Material for this task START
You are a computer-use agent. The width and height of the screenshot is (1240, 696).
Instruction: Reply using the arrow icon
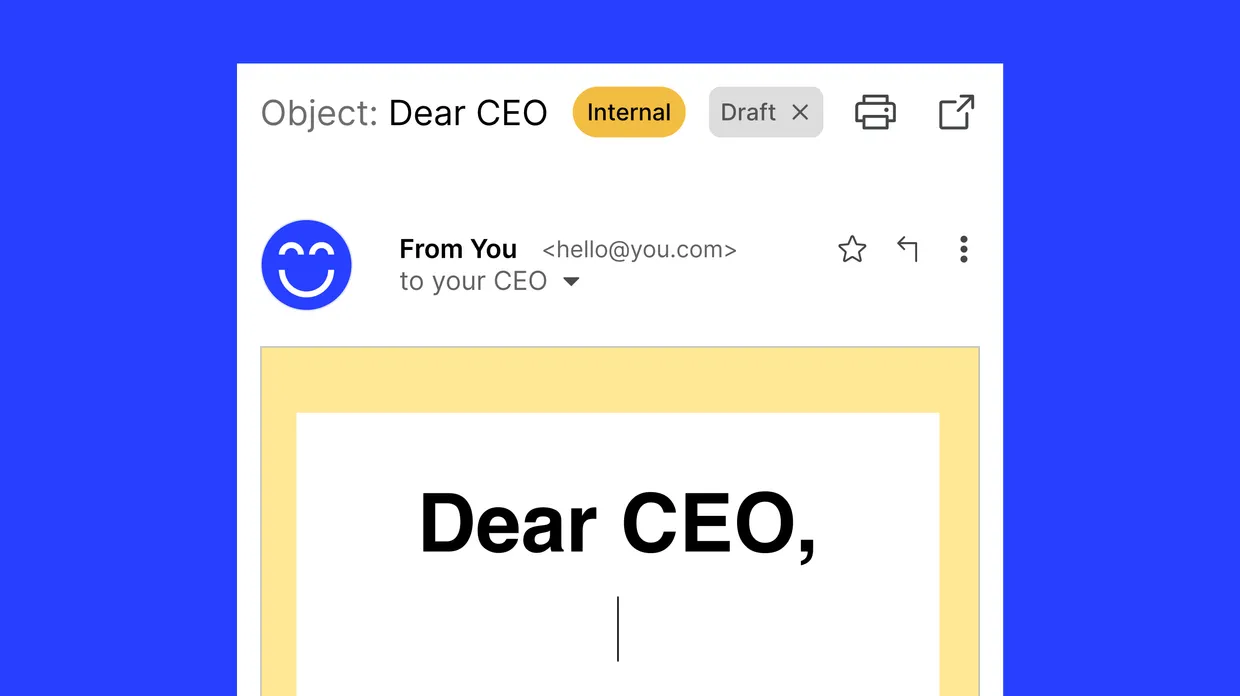click(x=907, y=249)

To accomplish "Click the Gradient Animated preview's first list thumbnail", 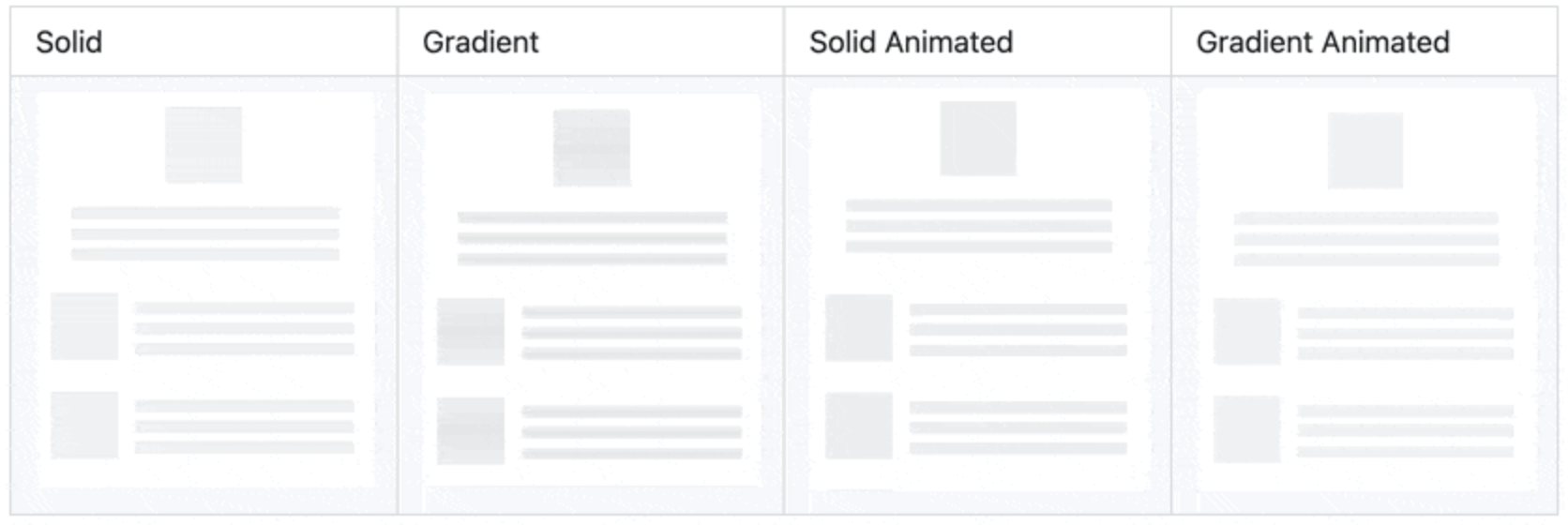I will tap(1247, 332).
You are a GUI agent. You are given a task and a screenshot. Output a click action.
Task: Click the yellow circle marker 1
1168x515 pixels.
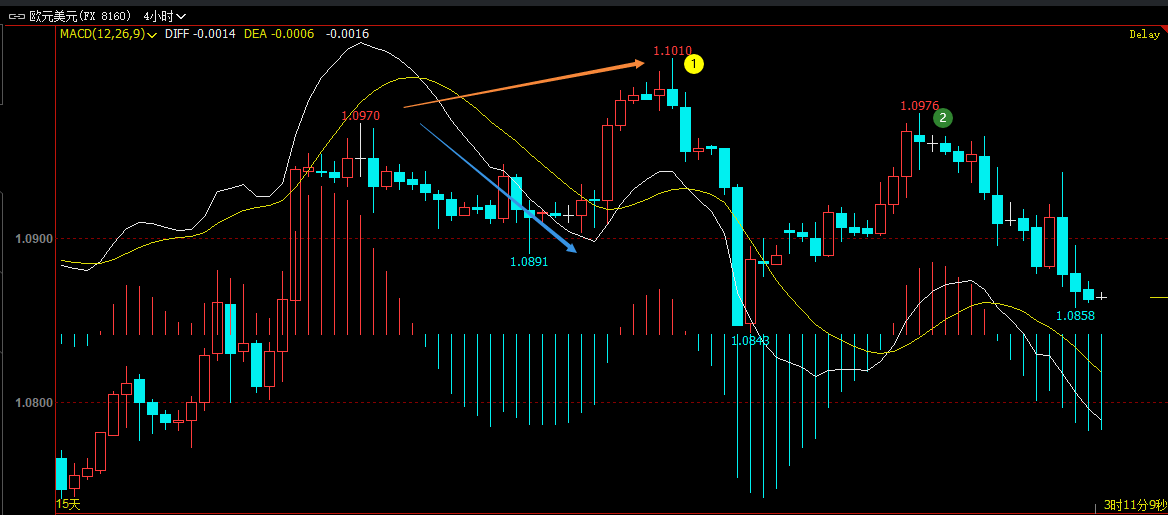coord(694,65)
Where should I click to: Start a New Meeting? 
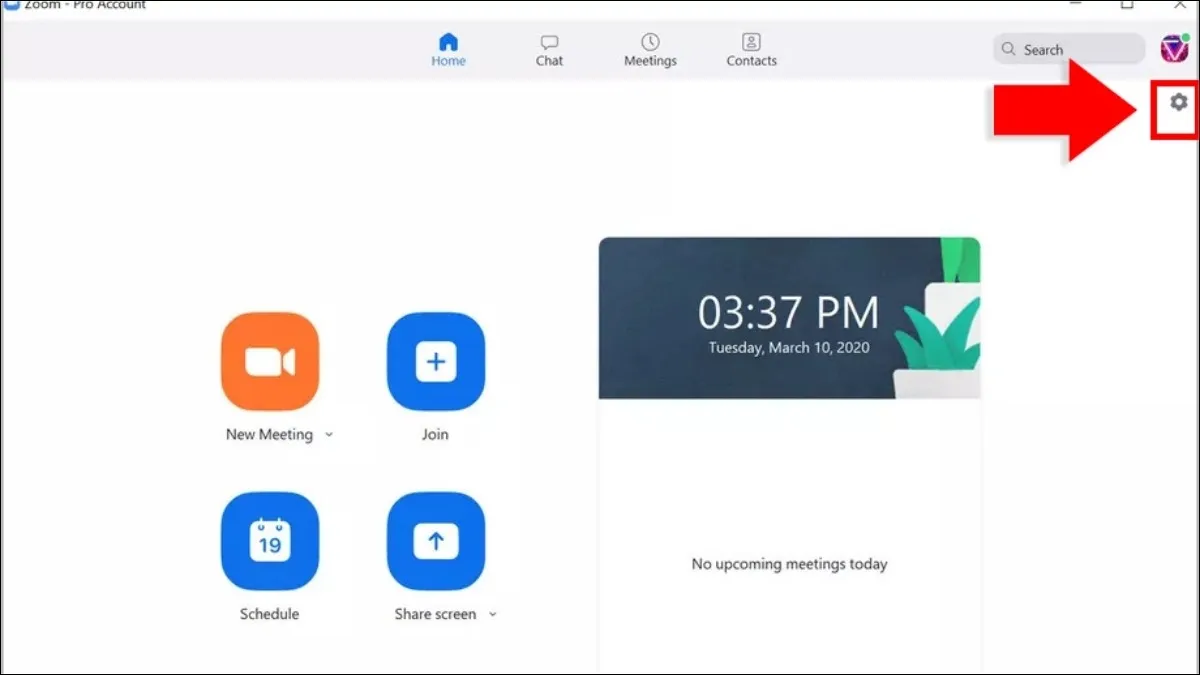[x=270, y=361]
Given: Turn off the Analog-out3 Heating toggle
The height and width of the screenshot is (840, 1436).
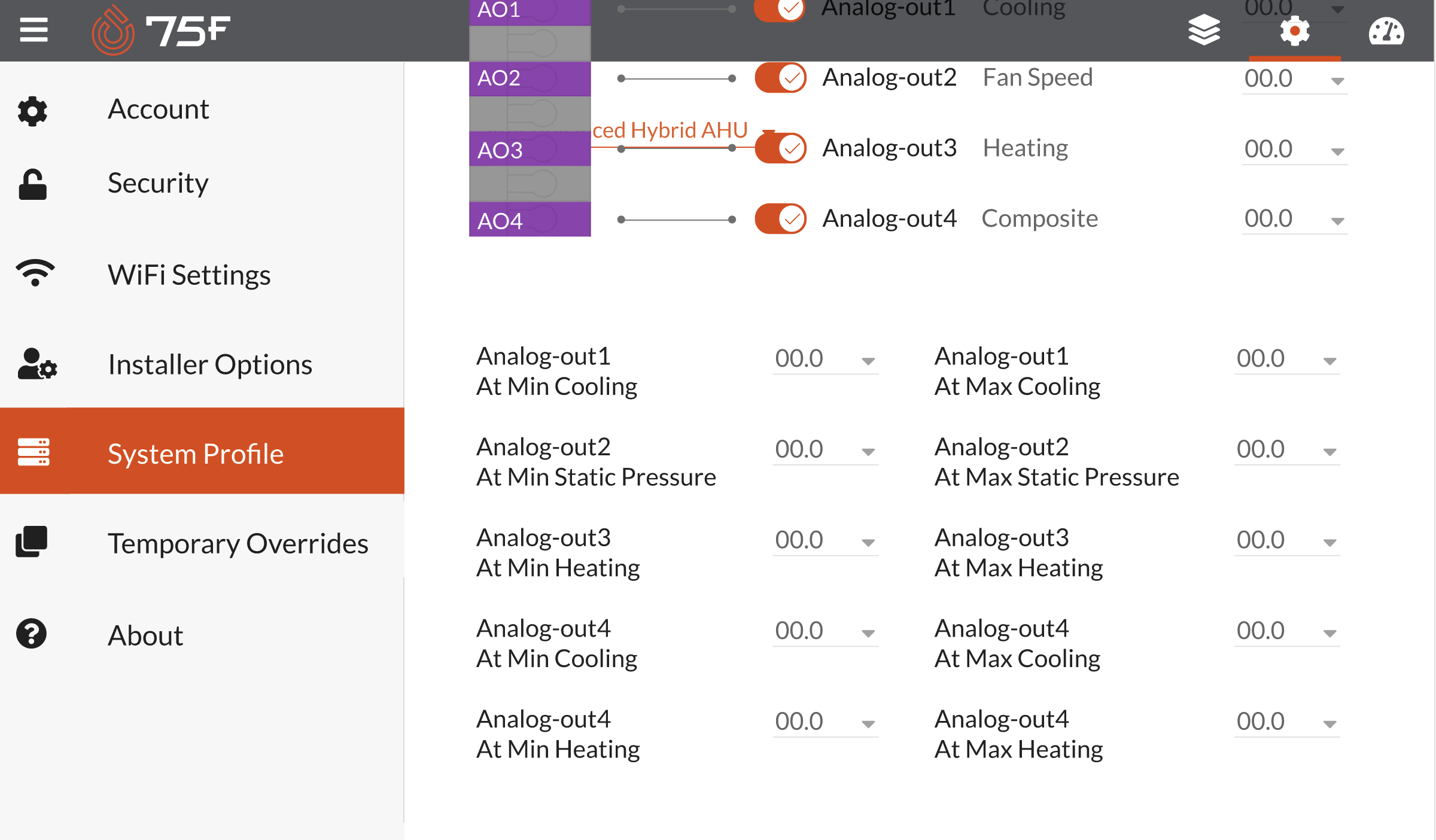Looking at the screenshot, I should 781,148.
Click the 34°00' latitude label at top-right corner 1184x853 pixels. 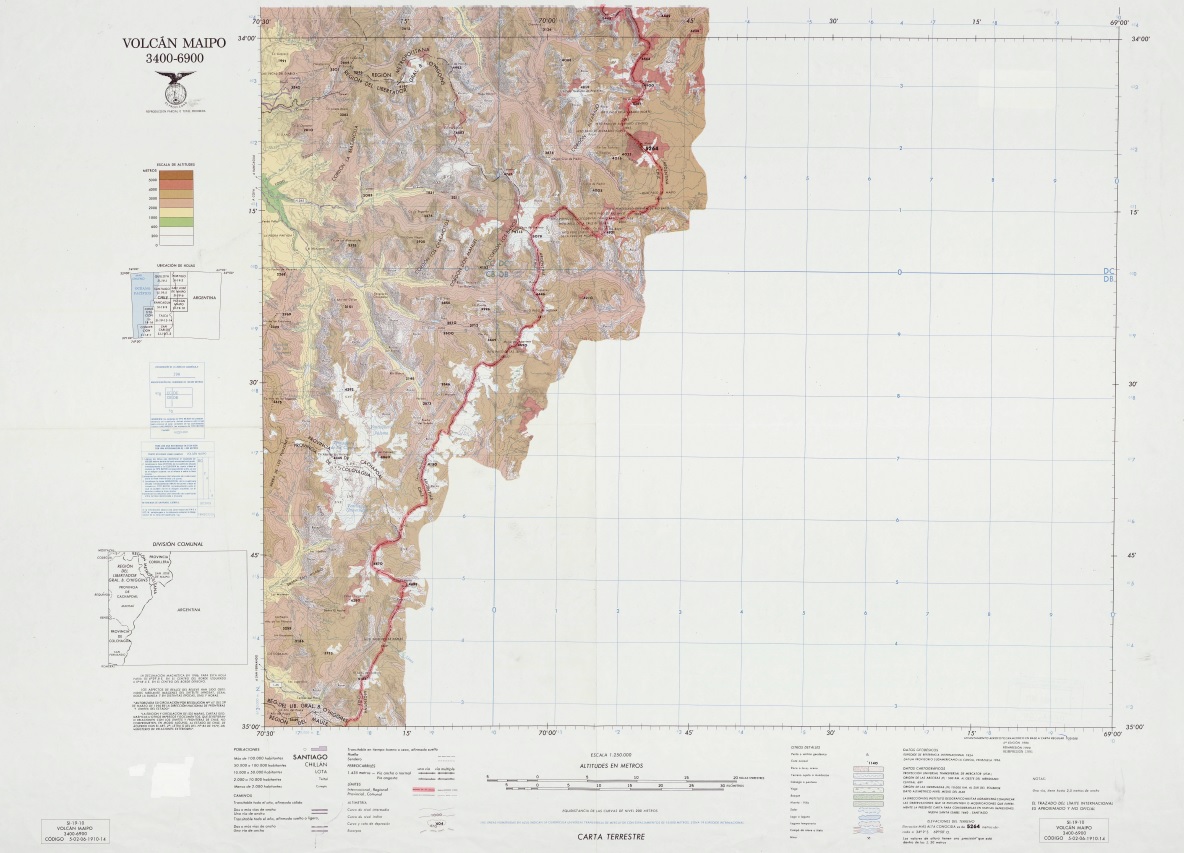(1140, 40)
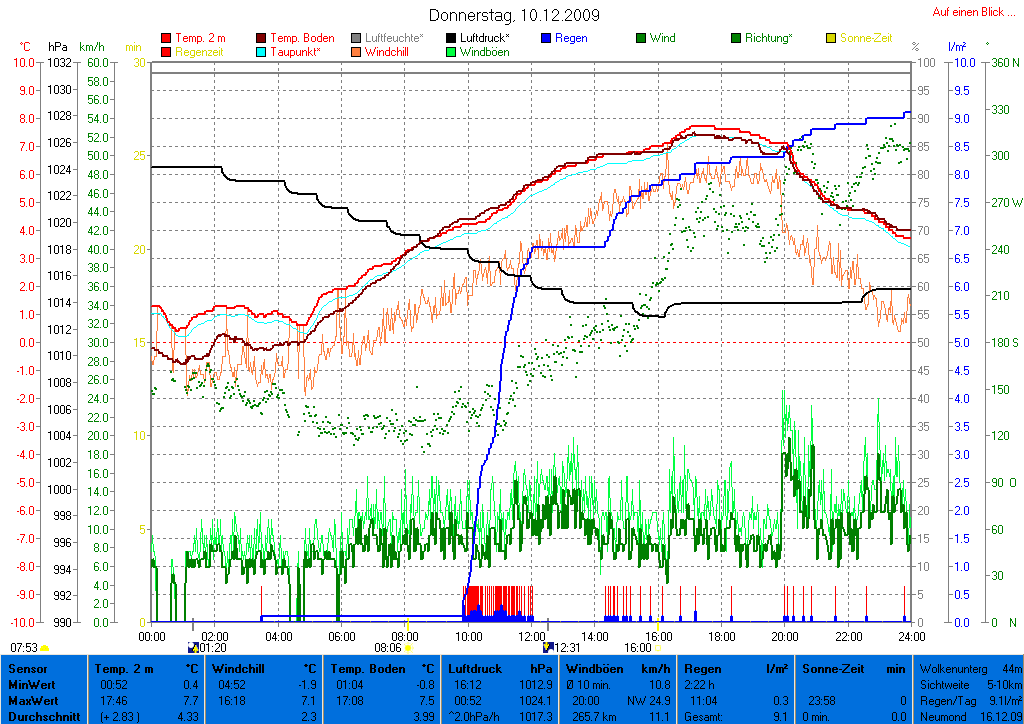Screen dimensions: 1024x724
Task: Click the sun marker beside 08:06
Action: coord(408,648)
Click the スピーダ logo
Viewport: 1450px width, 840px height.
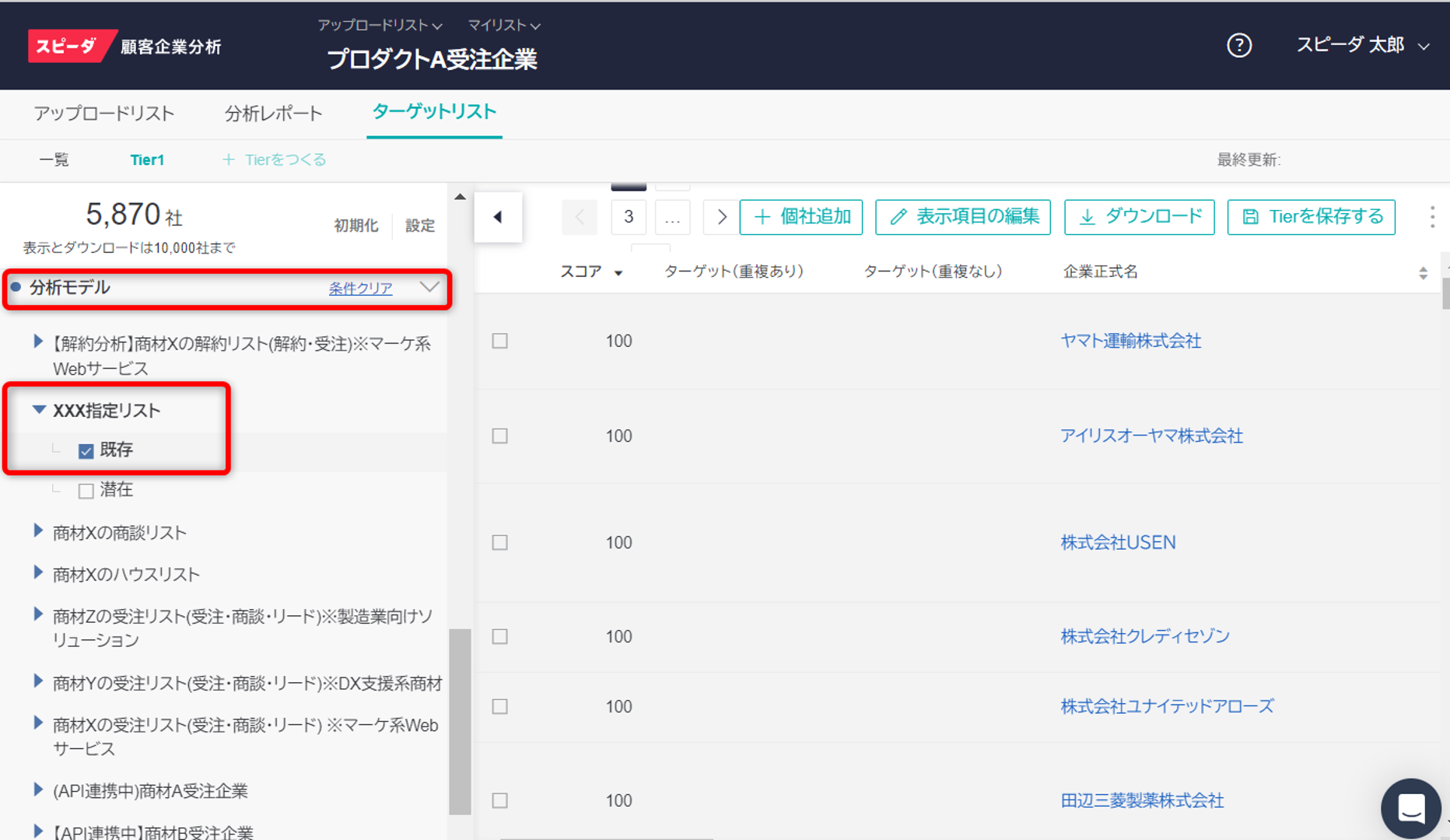[x=68, y=47]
Material for this task END
» **Exercise requirements**:
Your answer should consist only of the count of lines in the data that contain "agent".

» **Answer space**:
2